Historically, gas prices climb in the spring for a variety of reasons that include the switchover to summer-blend fuel. Then they decline in the fall due to reasons like decreasing demand for gas after the warm summer months.
But that’s not happening this year. Gas prices have been rising and naturally drivers are upset. What’s going on?
In short, as always, it’s about oil prices, which are the dominant factor in the price of a gallon of gasoline. On October 20, oil prices were around $85 per barrel. Exactly two months earlier, they were $65 per barrel. There are 42 gallons in a barrel of oil, so every dollar increase in a barrel equates to about 2.4 cents per gallon.
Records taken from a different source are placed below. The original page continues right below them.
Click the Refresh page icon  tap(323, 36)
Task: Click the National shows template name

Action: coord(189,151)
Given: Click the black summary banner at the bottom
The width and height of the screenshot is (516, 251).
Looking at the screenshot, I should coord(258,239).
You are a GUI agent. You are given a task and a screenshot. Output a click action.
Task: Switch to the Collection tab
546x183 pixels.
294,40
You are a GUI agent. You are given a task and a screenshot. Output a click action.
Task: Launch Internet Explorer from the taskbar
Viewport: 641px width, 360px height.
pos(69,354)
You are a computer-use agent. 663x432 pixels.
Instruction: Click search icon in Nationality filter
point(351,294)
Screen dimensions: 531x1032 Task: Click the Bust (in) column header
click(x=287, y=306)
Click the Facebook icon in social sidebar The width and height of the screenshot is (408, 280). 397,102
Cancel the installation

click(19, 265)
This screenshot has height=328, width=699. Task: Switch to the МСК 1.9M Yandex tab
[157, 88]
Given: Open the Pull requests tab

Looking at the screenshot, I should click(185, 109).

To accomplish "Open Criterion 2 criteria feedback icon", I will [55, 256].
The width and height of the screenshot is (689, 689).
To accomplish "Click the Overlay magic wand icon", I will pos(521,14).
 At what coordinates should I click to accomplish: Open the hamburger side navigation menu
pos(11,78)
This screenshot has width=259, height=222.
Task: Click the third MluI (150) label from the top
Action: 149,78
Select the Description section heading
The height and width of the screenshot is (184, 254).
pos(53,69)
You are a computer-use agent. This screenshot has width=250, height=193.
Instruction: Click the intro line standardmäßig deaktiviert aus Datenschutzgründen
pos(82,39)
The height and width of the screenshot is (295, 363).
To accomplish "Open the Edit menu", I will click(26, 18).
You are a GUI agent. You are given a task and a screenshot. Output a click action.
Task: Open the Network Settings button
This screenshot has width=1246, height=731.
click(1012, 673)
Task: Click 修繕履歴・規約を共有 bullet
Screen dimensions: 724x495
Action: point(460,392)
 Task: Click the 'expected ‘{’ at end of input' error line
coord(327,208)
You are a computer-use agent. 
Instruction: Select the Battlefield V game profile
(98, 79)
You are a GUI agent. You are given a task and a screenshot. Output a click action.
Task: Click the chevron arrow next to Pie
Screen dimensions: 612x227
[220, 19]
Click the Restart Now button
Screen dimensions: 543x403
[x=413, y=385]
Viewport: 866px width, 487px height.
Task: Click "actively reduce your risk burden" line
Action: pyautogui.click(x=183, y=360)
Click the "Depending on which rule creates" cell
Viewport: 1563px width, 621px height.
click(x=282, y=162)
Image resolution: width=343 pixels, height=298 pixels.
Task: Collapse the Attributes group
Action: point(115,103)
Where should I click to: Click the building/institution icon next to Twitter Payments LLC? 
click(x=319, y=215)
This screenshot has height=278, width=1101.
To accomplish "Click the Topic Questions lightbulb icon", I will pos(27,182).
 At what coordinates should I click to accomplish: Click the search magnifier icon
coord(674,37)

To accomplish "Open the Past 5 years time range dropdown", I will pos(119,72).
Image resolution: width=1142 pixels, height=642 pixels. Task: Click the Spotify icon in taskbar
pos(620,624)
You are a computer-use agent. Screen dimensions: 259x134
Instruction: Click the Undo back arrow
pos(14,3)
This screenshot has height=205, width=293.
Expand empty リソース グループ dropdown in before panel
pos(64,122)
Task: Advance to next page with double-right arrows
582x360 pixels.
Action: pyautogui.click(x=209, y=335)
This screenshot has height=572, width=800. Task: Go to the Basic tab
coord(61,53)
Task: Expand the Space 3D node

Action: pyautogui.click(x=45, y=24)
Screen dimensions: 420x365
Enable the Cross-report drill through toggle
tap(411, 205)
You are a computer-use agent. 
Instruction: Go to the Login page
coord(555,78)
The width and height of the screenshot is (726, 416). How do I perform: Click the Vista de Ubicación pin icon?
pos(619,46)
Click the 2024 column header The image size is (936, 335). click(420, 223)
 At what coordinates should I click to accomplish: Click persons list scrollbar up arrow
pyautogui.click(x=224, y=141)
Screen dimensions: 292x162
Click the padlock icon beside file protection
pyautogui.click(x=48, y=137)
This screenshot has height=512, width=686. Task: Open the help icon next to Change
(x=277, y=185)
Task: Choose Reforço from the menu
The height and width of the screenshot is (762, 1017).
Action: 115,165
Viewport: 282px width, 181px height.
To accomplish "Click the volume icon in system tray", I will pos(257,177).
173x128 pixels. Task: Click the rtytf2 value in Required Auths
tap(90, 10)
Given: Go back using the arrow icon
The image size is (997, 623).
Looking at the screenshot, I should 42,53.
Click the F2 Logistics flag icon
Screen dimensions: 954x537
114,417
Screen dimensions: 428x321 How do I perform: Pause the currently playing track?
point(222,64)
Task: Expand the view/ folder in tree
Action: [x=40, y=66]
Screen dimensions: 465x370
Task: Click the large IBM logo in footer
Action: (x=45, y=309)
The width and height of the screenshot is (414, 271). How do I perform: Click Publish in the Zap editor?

Oil prices have gone up 48 cents per gallon in the past two months. During this time gas prices have increased 15 cents—from $3.17 to $3.32 per gallon, according to weekly data from the U.S. government.
So, if gas prices track oil prices, which are up the equivalent of 48 cents per gallon, why are gas prices “only” up 15 cents? There are several extenuating circumstances.
First, August and September are the last two months of the year that require summer-blend fuel, which is more expensive to produce. This seasonal transition around Labor Day tends to lead to a gas price decrease of 5 to 10 cents per gallon.
Second, retailer gross margins on fuels have become tighter, which happens when wholesale prices increase. More than half of all drivers (58%) consider price to be the most important factor in determining where to buy gas. That percentage increases when gas prices go up as the price per gallon becomes a bigger topic in the news and on social media. People will drive further out of their way to save a few cents a gallon and retailers know that. If retailers lose the gas customer, that is also a shopper who may not go inside the store to buy drinks or food. Most retailers will trade a few cents of margin to maintain steady customer traffic.
According to the Oil Price Information Service, retail margins were 25.8 cents per gallon on October 11 (the latest weekly data available), compared to 31.8 cents per gallon on August 16. Gross margins don’t mean gross profits: This is the markup that allows retailers to pay for expenses associated with selling fuel: distribution, credit card fees, rent and utilities, plus profits.
Besides retail gross margins that average about 26 cents per gallon, there are other components in a gallon of gas. There’s taxes, which average about 56 cents per gallon. And there’s the largest cost: the price of oil. At $85 per barrel, oil cost $2.02 per gallon, which will then be refined into gasoline.
Now, no one likes high gas prices, especially the retailers. When gas prices are rising, consumers tend to behave differently, whether it’s buying fewer items inside the store or not at all. The math above shows that retailers aren’t the reason for rising prices. Neither is another guy often blamed: a sitting president of the United States, who does not control gas prices.
It is frustrating that gas prices are about $1.20 higher than they were this time last year, when gas prices were sitting at about $2.15 per gallon. But a lot has changed in the oil markets since March 2020, when the pandemic began taking its toll on the economy. By April, consumer traffic plummeted to such an extent that crude oil traded at around $15 per barrel that month, and for a few hours crude oil futures traded at negative $40. That’s right: Demand for oil was so low that they were giving it away—and offering takers $40 per barrel.
It took more than a year for demand to come back to normal levels. At the same time, less oil is being produced. In some cases, wells that were shut down when oil was $15 a barrel haven’t reopened yet because of cost considerations or a labor shortage. In other cases, OPEC and other oil-producing countries have backed off on increasing production because they like the price of oil now and don’t want to see it drop.
It remains to be seen where oil prices will head over the next few months. But one thing is certain: Today’s gas prices are not rising because of the store down the street—they are rising because of much bigger issues happening around the world.